The task of firing the first cannon shots that destroyed  Altalena fell upon a young South African volunteer (with war experience in Italy) named Hilary Dilesky, who had been in the country just two months, spoke no Hebrew, and felt very strongly that “I didn’t come to the Land of Israel to fight against Jews.” But his commander warned him that “an order is an order.”  Decades later, by which time he had become the distinguished literary scholar (later the  winner of the Israel Prize for Literature) Hillel Daleski, he recalled that “My heart was broken when we began firing. This has been a burden all my life, and still is.” Nor was Daleski the only one who felt the deep shame that Israel, while fighting for its very existence against the Arabs, could not make peace within its own family.

Auerbach’s book about “the pariah ship” is the first to be published in over thirty years, the first in English, the first by a professional historian. It takes full account, within the text and in bibliographical essays about each chapter, of the vast amount of  published work on the episode and also the still-accumulating archival material now available (Central Zionist Archives, Begin Archives, Jabotinsky Archives, Etzel Museum, Beit Ha-Palmach, Haganah, and Ben-Gurion).  By now, far more ink than blood has been spilled on the Altalena, especially since 1977, when Begin’s election as Prime Minister suddenly made it seem that—in a well-known Israeli wisecrack — the ship had sunk  “because 200,000 people were aboard.”  Auerbach also brings up to date the long history of Altalena similes and metaphors in Israeli political debate.

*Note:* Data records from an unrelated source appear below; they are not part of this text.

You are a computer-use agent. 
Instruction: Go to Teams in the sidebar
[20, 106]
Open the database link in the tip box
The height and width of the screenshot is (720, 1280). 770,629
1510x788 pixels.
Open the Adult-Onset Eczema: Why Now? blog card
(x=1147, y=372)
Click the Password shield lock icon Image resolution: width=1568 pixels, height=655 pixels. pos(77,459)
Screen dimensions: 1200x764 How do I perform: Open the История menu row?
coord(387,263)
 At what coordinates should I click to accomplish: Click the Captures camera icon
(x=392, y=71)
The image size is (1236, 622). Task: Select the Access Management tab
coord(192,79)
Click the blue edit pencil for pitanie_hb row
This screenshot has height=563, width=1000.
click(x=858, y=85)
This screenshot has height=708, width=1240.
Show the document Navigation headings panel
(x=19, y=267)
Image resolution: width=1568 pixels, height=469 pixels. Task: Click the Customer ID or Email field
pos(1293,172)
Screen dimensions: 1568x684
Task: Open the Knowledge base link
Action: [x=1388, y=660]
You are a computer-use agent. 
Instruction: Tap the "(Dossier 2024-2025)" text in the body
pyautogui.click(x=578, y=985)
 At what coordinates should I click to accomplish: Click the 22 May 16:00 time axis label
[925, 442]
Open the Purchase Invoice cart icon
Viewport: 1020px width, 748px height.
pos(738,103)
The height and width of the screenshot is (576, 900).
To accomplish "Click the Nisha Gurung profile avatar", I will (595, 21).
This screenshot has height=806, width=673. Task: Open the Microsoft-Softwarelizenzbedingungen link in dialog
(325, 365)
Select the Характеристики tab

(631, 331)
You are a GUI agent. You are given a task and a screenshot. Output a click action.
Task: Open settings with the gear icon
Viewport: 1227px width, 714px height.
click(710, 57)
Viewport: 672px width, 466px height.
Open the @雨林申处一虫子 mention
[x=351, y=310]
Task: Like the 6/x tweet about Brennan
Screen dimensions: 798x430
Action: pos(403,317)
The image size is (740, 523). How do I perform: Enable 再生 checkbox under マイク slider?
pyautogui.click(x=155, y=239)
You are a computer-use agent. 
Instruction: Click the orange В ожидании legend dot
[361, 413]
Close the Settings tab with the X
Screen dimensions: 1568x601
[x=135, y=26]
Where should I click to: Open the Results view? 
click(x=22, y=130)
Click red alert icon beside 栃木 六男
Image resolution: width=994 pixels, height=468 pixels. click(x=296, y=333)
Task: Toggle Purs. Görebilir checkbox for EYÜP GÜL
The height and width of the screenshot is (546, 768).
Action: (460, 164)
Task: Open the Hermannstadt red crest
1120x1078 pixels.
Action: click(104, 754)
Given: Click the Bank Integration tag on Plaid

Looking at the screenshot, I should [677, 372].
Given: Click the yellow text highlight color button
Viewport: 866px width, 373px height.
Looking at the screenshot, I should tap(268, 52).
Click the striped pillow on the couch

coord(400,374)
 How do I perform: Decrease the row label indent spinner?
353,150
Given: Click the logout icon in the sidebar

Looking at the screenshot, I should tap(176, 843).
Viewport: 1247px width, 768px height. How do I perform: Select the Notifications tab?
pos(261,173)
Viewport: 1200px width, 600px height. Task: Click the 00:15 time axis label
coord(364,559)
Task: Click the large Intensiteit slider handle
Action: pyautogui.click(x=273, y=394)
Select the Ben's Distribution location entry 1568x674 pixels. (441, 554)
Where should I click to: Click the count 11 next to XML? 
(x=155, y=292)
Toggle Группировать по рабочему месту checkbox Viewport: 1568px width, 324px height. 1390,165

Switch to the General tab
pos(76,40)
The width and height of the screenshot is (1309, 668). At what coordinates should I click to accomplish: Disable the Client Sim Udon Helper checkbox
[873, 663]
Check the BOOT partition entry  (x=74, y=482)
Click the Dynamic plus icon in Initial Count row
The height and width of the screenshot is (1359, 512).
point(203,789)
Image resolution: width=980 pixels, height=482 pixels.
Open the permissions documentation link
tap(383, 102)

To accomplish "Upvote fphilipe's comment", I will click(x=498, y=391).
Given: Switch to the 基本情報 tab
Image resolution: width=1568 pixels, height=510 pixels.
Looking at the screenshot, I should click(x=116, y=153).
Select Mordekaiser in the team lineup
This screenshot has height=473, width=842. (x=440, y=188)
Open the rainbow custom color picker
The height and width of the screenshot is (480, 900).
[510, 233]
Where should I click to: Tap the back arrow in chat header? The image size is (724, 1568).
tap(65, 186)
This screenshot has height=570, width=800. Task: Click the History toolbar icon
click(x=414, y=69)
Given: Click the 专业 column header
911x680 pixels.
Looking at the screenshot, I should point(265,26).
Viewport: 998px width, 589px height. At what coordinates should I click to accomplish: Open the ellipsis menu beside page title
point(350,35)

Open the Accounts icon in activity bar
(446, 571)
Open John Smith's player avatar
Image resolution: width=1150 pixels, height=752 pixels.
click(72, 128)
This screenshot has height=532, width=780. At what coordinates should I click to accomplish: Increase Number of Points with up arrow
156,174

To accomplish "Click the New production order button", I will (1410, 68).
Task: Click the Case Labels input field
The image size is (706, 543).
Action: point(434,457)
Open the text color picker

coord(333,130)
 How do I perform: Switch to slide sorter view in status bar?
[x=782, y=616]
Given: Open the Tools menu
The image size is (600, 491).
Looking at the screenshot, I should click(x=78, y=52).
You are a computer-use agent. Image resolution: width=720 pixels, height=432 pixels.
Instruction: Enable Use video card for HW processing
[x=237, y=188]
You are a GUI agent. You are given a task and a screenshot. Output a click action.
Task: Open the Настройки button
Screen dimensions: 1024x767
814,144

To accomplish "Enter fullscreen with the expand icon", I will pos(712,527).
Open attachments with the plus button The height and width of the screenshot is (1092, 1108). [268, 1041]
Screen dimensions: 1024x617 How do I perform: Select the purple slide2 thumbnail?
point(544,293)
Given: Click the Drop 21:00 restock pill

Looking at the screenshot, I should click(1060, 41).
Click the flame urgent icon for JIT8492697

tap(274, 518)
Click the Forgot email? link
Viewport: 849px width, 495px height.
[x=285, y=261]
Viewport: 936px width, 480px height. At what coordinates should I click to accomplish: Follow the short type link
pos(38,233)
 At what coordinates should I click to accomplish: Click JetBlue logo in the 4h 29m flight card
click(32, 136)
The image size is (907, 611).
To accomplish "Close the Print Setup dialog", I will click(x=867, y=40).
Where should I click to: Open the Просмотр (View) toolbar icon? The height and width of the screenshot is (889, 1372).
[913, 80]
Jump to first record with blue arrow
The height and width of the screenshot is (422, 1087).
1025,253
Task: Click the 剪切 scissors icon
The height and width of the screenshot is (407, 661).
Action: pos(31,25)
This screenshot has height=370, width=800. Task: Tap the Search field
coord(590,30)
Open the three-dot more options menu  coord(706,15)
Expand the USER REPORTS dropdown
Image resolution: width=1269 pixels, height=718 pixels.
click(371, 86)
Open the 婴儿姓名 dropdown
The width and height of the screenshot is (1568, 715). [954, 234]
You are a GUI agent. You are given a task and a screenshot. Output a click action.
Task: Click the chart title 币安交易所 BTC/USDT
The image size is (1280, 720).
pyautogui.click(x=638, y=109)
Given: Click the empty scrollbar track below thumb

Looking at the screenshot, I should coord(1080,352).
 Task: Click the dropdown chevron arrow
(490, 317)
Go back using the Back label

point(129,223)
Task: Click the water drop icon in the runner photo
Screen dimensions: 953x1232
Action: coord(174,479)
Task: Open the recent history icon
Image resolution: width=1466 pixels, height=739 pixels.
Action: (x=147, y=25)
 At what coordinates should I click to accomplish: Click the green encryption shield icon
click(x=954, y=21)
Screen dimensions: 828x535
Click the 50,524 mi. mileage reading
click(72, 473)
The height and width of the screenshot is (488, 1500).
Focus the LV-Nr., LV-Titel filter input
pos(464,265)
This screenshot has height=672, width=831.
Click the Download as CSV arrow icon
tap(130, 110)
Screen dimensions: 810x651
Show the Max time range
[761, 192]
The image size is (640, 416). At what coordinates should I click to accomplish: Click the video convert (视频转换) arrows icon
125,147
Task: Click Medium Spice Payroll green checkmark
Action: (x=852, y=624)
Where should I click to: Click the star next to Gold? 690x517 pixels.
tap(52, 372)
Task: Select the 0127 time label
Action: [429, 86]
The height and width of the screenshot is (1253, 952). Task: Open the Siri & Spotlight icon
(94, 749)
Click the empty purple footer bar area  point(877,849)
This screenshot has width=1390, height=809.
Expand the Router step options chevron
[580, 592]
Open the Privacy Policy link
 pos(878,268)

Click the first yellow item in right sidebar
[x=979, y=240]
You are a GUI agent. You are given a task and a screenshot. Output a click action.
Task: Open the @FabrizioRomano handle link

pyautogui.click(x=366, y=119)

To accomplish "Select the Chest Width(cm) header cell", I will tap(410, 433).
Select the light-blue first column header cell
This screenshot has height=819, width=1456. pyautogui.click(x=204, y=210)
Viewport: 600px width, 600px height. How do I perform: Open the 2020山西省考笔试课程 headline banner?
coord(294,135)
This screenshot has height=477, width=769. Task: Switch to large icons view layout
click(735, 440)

These  have been invoked, with varying degrees of licentiousness, in countless Israeli disputes, from 1967 to the present,  over the establishment and also demolition of settlements beyond the Green Line.  The Palestinian Arabs and their apologists have also gotten into the act with Arafat-Altalena analogies, as when Thomas Friedman, always eager to offer Palestinians a free ride on the mournful coattails of Jewish history,   declared  that  Arafat needed his “Altalena moment.”

     The deftness with which Auerbach  explores the ramifications of this noisy,  never-ending  Israeli conflict of half-truths about Altalena shows how study of history, as Northrop Frye once wrote,  “leads to  a recognition scene … in which we see, not our past lives but the total cultural form of our present life.” As Auerbach puts it, with fine even-handedness: “Only the assassination in 1995 of Prime Minister Yitzhak Rabin—Palmach commander on the Tel Aviv beach that June day in 1948—has cast as dark a shadow over the political culture of the Jewish state. But the battle did not end on the Tel Aviv beach. It remains a contested memory to this day. More than sixty years later, the Altalena continues to surface in Israeli consciousness—as a reminder, a lesson, a warning, or even—for some—an inspirational model.”

Edward Alexander’s most recent book is Lionel Trilling and Irving Howe (Transaction Publishers).